Phew! Now that we have generated all of the LLM judges evaluations of the Llama-2/Mistral answers on the test queries. Let's now get a quantitative view on how close fine-tuned GPT-3.5 is to GPT-4.

For this, we report several metrics, namely:

  • Agreement Rate with GPT-4 evaluations
  • Correlation to GPT-4 evaluations
  • Jaccard Similarity to GPT-4 evaluations

We also report the "inconclusive" counts, which is when the LLM judge switches its decision after being presented with the flipped order of presentation of Llama-2 and Mistral answers.

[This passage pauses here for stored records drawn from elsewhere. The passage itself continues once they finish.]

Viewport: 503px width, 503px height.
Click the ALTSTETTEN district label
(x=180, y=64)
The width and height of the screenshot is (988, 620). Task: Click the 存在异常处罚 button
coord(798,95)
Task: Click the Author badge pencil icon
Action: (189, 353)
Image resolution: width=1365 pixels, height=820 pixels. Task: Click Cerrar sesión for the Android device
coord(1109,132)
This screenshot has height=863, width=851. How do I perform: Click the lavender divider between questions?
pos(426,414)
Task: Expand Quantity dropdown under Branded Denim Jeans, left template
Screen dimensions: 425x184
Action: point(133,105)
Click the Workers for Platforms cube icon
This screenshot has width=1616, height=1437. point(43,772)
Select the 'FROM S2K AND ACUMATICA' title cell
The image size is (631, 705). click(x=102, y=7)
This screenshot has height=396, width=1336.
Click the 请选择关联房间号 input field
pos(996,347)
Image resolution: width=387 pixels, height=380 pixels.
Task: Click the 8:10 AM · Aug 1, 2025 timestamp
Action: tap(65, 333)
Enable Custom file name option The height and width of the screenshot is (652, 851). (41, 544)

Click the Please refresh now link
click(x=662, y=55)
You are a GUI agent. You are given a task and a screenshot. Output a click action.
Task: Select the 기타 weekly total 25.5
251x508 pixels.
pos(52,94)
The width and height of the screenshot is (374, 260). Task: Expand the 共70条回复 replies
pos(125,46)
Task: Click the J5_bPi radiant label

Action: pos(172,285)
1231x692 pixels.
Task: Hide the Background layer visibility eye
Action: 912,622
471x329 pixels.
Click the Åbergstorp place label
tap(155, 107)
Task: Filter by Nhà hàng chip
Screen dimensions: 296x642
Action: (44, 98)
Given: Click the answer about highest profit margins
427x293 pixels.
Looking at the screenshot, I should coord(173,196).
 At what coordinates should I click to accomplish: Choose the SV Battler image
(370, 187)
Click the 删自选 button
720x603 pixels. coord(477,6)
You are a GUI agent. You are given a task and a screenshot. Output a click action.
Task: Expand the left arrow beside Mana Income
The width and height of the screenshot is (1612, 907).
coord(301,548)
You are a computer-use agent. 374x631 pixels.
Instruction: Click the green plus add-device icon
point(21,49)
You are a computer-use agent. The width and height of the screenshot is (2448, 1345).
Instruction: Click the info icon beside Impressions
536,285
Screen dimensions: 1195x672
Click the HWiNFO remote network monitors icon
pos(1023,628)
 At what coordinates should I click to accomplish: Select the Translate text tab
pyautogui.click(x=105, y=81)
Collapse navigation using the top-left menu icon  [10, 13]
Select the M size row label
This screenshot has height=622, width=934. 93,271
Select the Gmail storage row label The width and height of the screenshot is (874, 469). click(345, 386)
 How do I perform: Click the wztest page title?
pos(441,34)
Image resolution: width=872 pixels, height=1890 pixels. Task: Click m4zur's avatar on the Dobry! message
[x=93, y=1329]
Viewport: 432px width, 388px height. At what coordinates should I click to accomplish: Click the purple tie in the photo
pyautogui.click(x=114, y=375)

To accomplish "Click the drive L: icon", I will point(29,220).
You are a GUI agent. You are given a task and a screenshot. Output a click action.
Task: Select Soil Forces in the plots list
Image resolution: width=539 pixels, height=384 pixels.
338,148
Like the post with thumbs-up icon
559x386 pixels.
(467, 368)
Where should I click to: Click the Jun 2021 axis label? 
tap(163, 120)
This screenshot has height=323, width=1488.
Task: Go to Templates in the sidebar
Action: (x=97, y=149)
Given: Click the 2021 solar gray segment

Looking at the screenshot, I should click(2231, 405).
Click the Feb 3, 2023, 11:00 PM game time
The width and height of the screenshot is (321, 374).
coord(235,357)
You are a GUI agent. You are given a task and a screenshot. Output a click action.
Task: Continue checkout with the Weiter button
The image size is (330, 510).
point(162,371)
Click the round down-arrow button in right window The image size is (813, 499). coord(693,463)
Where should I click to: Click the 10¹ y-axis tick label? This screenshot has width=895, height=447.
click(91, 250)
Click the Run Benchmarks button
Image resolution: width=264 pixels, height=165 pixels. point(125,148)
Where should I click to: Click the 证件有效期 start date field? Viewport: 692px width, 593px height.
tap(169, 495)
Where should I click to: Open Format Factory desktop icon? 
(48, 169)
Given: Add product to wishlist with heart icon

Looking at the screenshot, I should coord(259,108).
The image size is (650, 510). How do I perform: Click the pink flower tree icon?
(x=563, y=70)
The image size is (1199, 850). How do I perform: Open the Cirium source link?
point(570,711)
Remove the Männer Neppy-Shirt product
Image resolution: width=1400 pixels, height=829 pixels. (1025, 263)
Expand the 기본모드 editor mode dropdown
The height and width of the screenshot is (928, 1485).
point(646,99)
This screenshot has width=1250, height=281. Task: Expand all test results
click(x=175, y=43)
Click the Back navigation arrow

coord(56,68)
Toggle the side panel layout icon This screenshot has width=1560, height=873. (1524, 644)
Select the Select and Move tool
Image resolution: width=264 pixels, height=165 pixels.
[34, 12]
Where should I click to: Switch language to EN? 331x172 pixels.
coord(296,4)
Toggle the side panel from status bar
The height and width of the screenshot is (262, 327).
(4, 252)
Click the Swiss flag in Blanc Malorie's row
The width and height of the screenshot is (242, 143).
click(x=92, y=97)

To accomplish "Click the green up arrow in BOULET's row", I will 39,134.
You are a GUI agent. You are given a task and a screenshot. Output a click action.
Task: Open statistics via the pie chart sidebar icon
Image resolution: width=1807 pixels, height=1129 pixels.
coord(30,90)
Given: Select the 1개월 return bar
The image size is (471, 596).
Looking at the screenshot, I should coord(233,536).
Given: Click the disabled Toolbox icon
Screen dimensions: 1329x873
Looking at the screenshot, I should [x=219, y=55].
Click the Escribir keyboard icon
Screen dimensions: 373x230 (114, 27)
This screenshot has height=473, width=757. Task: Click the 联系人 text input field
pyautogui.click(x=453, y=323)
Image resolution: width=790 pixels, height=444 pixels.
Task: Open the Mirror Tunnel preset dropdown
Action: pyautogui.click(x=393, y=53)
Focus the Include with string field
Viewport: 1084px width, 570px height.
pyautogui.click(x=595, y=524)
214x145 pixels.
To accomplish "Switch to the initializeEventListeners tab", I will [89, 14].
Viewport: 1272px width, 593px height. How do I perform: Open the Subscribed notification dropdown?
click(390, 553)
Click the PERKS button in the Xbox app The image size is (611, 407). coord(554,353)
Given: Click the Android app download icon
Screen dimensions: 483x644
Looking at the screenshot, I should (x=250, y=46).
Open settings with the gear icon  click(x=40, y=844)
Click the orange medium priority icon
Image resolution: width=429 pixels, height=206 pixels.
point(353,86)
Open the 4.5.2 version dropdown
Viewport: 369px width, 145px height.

Higher inconclusive counts is an indication of the LLM judge being susceptible to position bias, which is no good!

python
!pip install scikit-learn -q
python
import numpy as np

# store the scores and inconclusive booleans for each sample per LLM judge
scores = {"gpt_4": [], "gpt_3p5": [], "ft_gpt_3p5": []}
inconclusives = {"gpt_4": [], "gpt_3p5": [], "ft_gpt_3p5": []}

for ix, d in enumerate(test_dataset):
    for e in d["evaluations"]:
        scores[e["llm"]].append(e["score"])
        inconclusives[e["llm"]].append(
            e["source"] not in ["original", "flipped"]
        )
python
REPORT_FMT_STR = (
    "{model}\n"
    "-----------------\n"
    "Number of inconclusives: {inconclusive}\n"
    "Number of agreements with GPT-4: {agreement} out of {total}\n"
    "Agreement rate: {agreement_rate}\n"
    "Correlation: {corr}\n"
    "Jaccard: {jacc}\n\n"
)
python
from sklearn.metrics import jaccard_score

# numpy conversion
np_scores_gpt_4 = np.array(scores["gpt_4"])
np_scores_gpt_3p5 = np.array(scores["gpt_3p5"])
np_scores_ft_gpt_3p5 = np.array(scores["ft_gpt_3p5"])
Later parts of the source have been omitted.